Zo is de man, die zijn naaste bedriegt, En dan zegt: Ik deed het maar voor de grap!
20 With much wood fire increases; but where there is not a double-minded man, strife ceases.
Bij gebrek aan hout gaat het vuur uit; Waar geen lastertong is, bedaart de twist.
21 A hearth for coals, and wood for fire; and railing man for the tumult of strife.
Een blaasbalg bij gloeiende kolen, en hout op het vuur: Zo is een twistziek mens bij het ruziestoken.
22 The words of cunning knaves are soft; but they strike [even] to the inmost parts of the bowels.
De woorden van een lastertong zijn als lekkernijen, Ze glijden af naar het diepst van de maag.
23 Silver dishonestly given is to be considered as a potsherd: smooth lips cover a grievous heart.
Als een aarden pot, met zilverglazuur overtrokken, Zijn vleiende woorden, als het hart ze niet meent.
24 A weeping enemy promises all things with his lips, but in his heart he contrives deceit.
De vijand veinst met zijn lippen, Maar innerlijk bergt hij bedrog.
25 Though [your] enemy entreat you with a loud voice, consent not: for there are seven abominations in his heart.
Al spreekt hij vriendelijk, vertrouw hem niet; Want zeven gruwelen zijn in zijn hart.
26 He that hides enmity frames deceit: but being easily discerned, exposes his own sins in the public assemblies.
Al weet iemand zijn haat bedriegelijk te verbergen, Zijn slechtheid komt in de vergadering aan het licht.

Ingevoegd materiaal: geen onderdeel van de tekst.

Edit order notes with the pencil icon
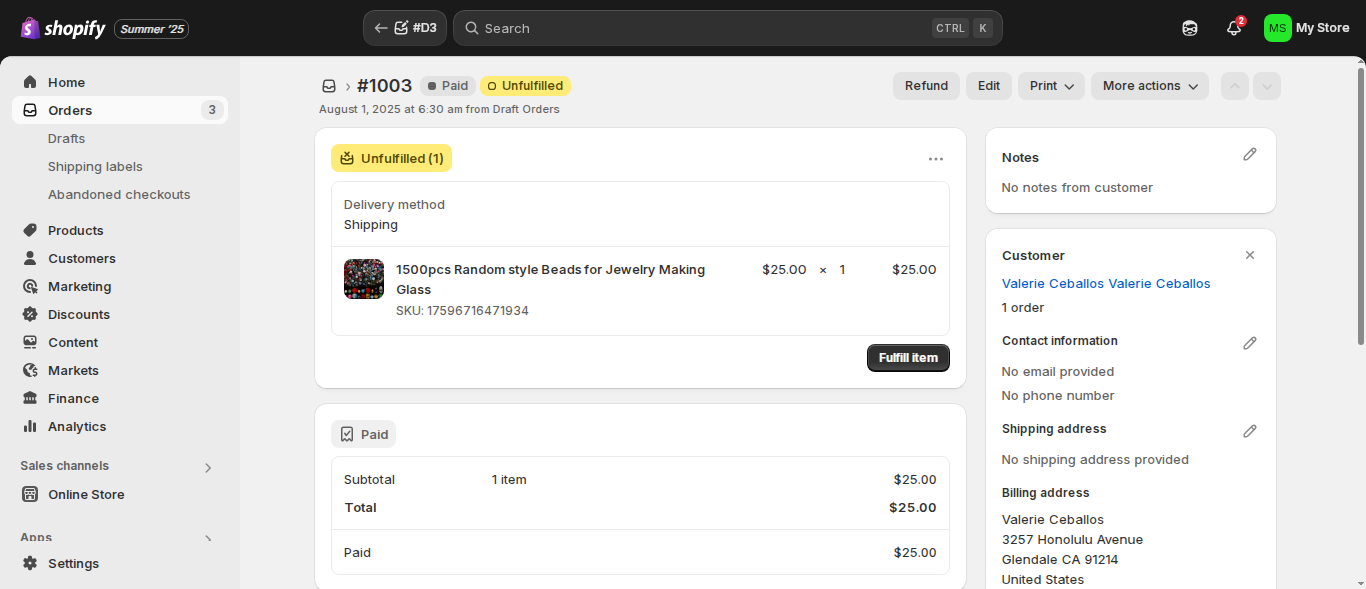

27 He that digs a pit for his neighbour shall fall into it: and he that rolls a stone, rolls it upon himself.
Wie een kuil graaft, valt er zelf in; Wie een steen voortwentelt, op hem rolt die terug.
28 A lying tongue hates the truth; and an unguarded mouth causes tumults.
Een leugentong haat oprechtheid, Een gladde tong verwekt onrust.